Compte tenu de la subvention obtenue de la part du gouvernement, fait-il observer, le privé va donc diminuer le prix. Ce qui pourra permettre aux étudiants de bien manger, de bien vivre et de bien se loger dans les homes universitaires.

« Le fait de vivre dans les homes universitaires n’est pas une question de bien vivre ou de bien se loger. C’est aussi une question d’accentuer le rapprochement social des étudiants pour qu’ils puissent vivre ensemble et penser ensemble, partager la vie ensemble et plus tard partager la vie professionnelle ensemble », souligne-t-il.

Pour ce syndicaliste, la mesure qui vient d’être prise par le gouvernement devrait passer par les instances habilitées à l’Université du Burundi
« Il faut que le ministère concerné approche tous les acteurs c’est-à-dire la direction de l’Université du Burundi, les enseignants ainsi que les étudiants pour discuter et arrêter ensemble les mesures à prendre afin d’améliorer les conditions de vie des étudiants », recommande-t-il.

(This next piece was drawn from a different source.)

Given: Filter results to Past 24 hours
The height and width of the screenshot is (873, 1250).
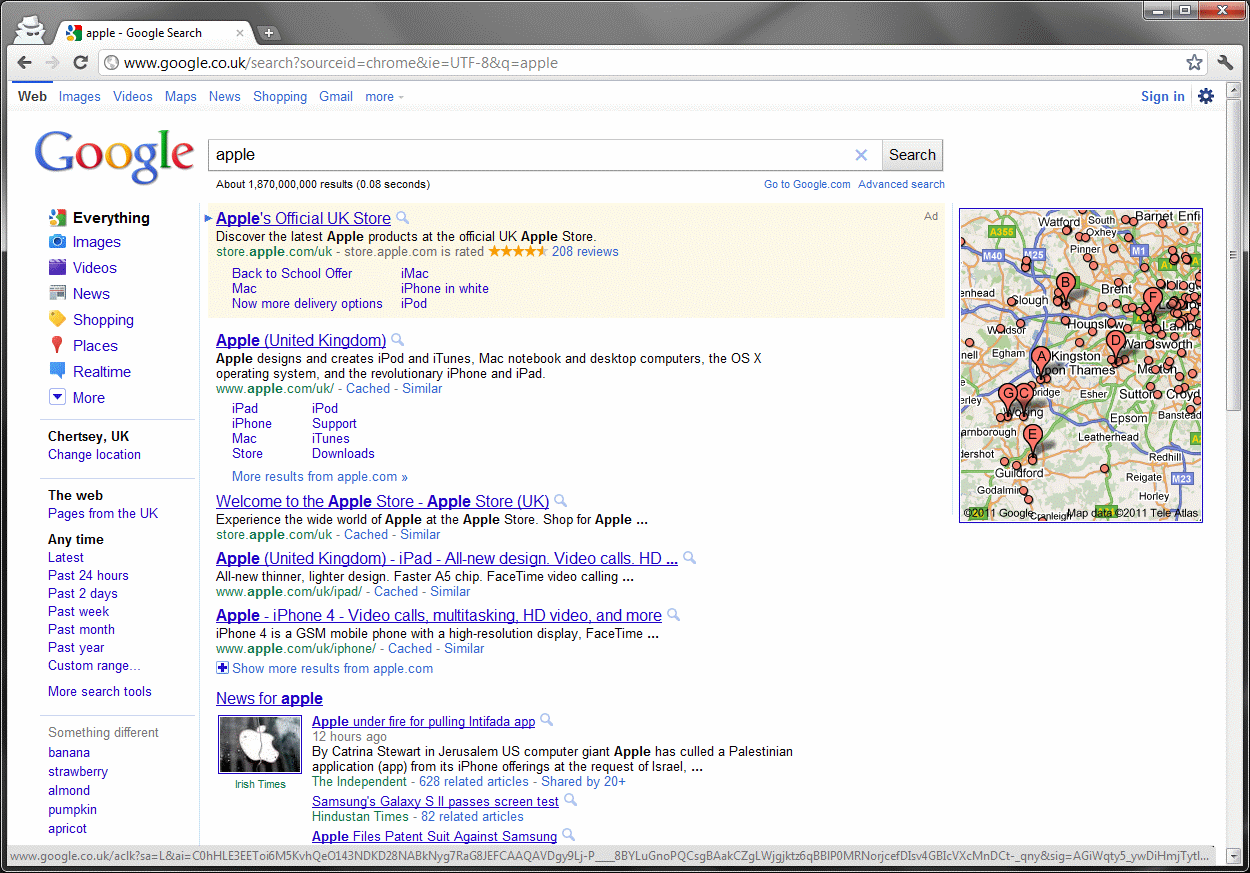Looking at the screenshot, I should tap(88, 576).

La direction de l’Université rassure

« Nous avons accueilli avec enthousiasme cette bonne nouvelle. Nous avions soumis des doléances dans le sens de cette note. C’est une nouvelle qu’on attendait depuis longtemps. C’est un soulagement pour nous parce que les conditions dans lesquelles vivent actuellement les étudiants sont difficiles », se réjouit Audace Manirabona, recteur de l’Université du Burundi.

A propos des moyens, il fait savoir que le gouvernement burundais va fournir des efforts pour majorer le prêt-bourse. Ainsi, informe-t-il, le prêt-bourse va passer de 60 mille à 100 mille BIF pour les étudiants du baccalauréat et de 100 mille à 150 mille BIF pour les étudiants du master.

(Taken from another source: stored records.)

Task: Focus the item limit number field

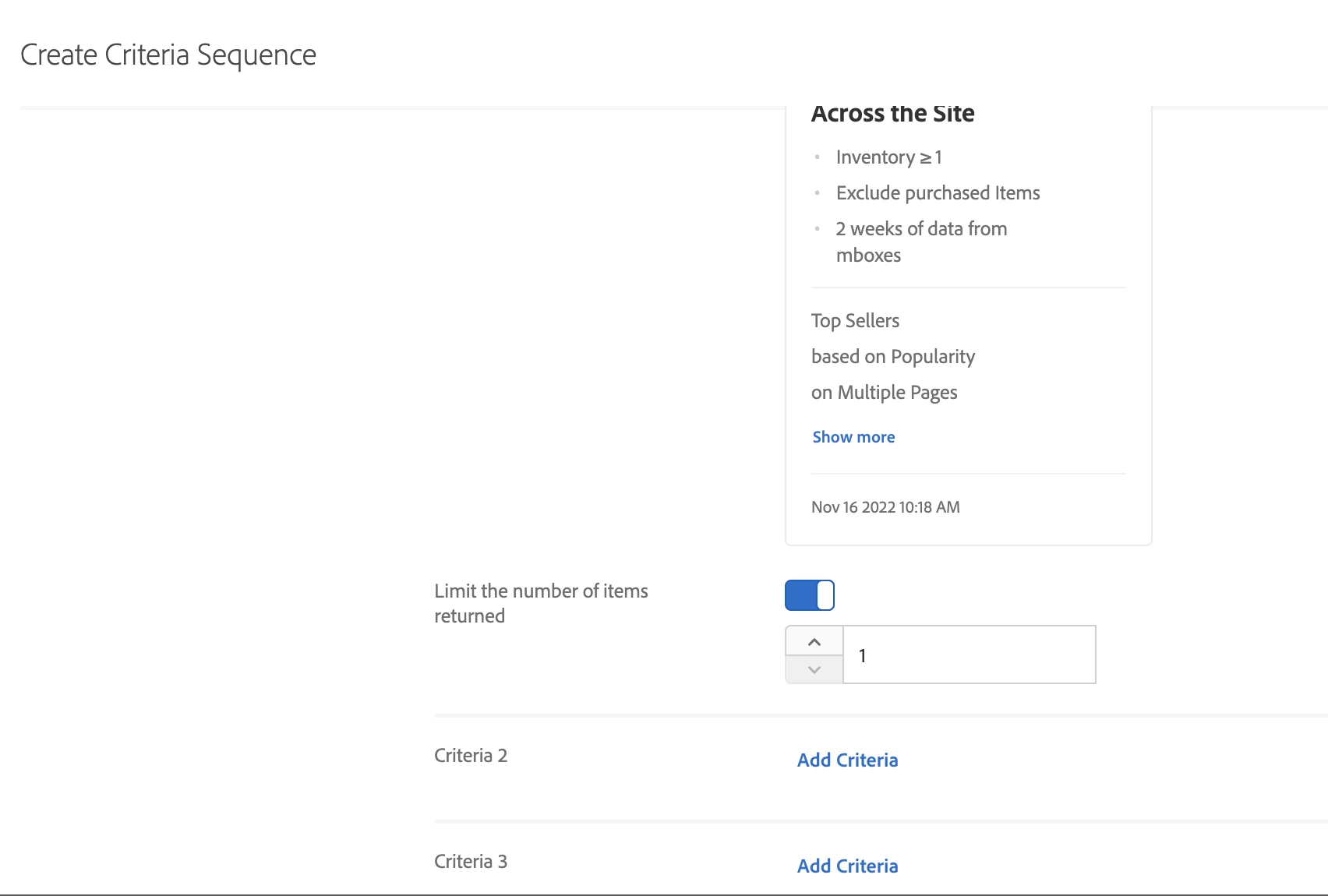Action: point(969,655)
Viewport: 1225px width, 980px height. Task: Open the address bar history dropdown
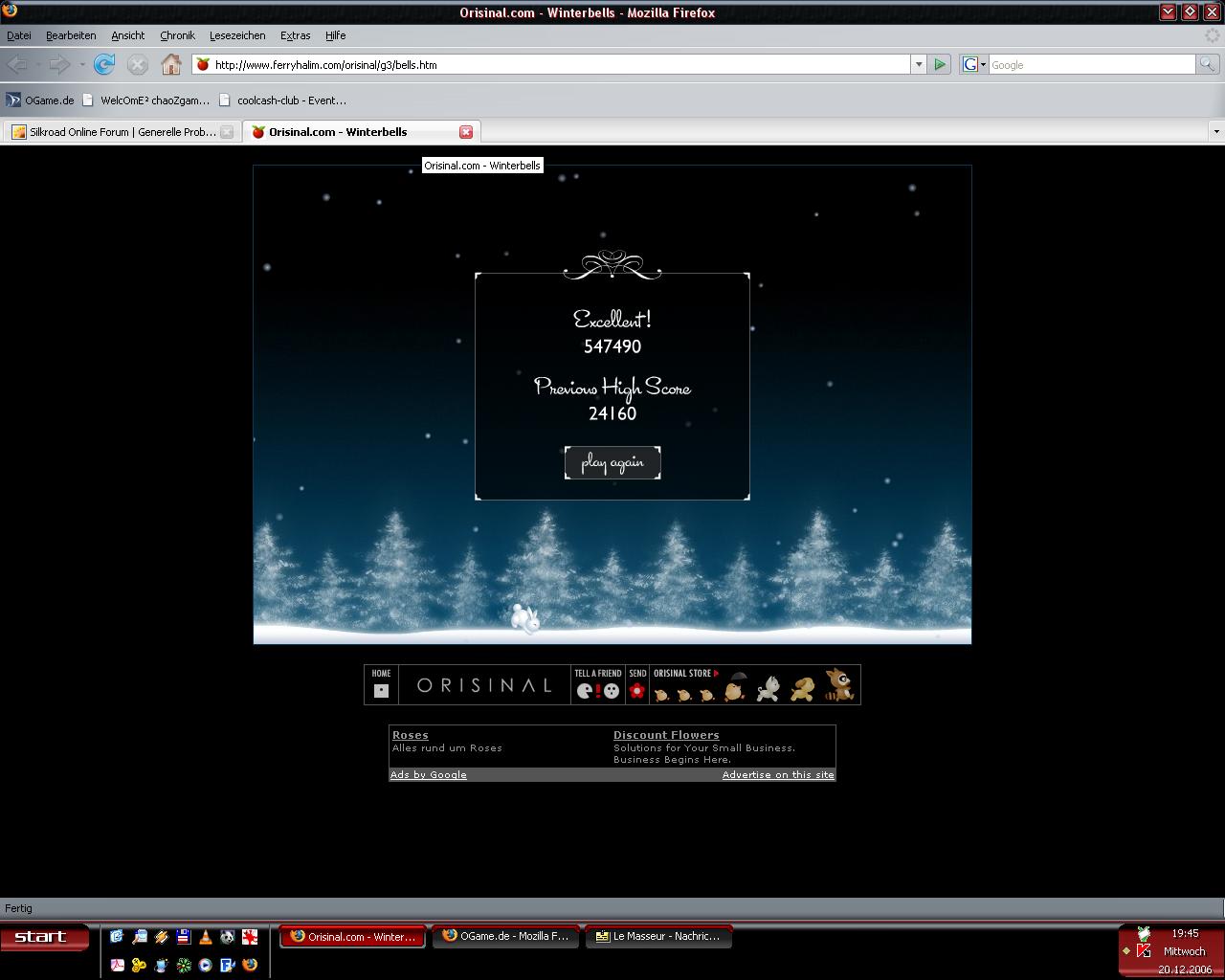[919, 64]
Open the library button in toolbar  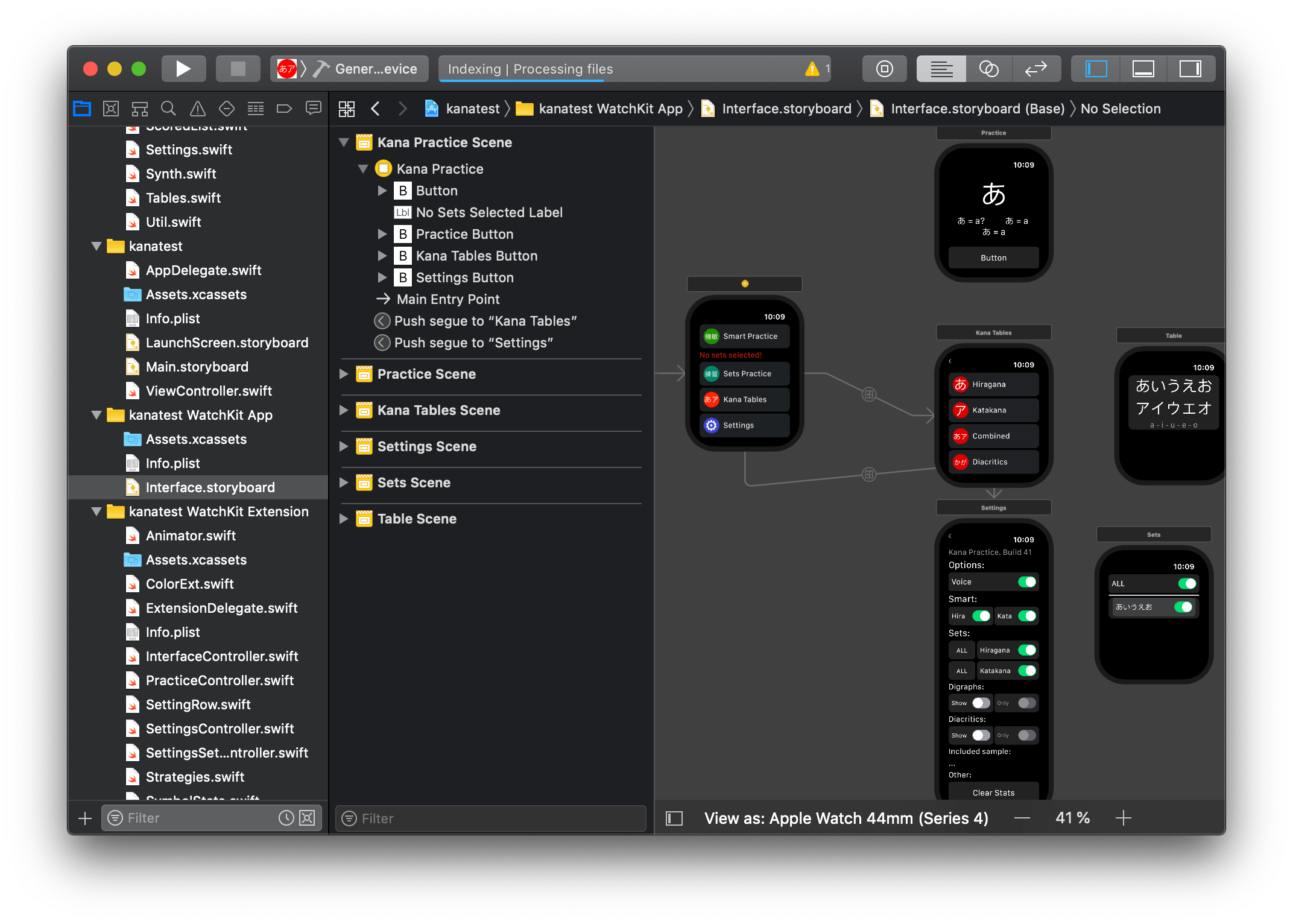pyautogui.click(x=884, y=69)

Du côté de l’Université, rassure Audace Manirabona, les services concernés vont essayer d’accélérer les procédures pour que les étudiants aient ce prêt-bourse à temps.

Concernant le logement, le recteur Manirabona tranquillise. « Il est vrai que nous n’avons pas les moyens suffisants pour pouvoir offrir les logements aux étudiants. Mais, comme le Conseil des ministres l’a recommandé, nous allons faire un effort pour que les partenaires qui sont capables d’offrir ces services puissent les rendre disponibles afin que les étudiants puissent avoir facilement les logements soit tout près du lieu des cours, soit dans l’espace de l’Université ».

Il fait savoir que c’est le système qui est déjà pratiqué dans les campus universitaires de Nyamugerera dans la province de Bubanza, Buhumuza dans la province de Cankuzo et au centre vétérinaire dans la province de Gitega.

Et de préciser que dans le cadre de la note, l’Université du Burundi va mettre à la disposition des partenaires qui sont capables, un terrain pour qu’ils puissent construire ces logements.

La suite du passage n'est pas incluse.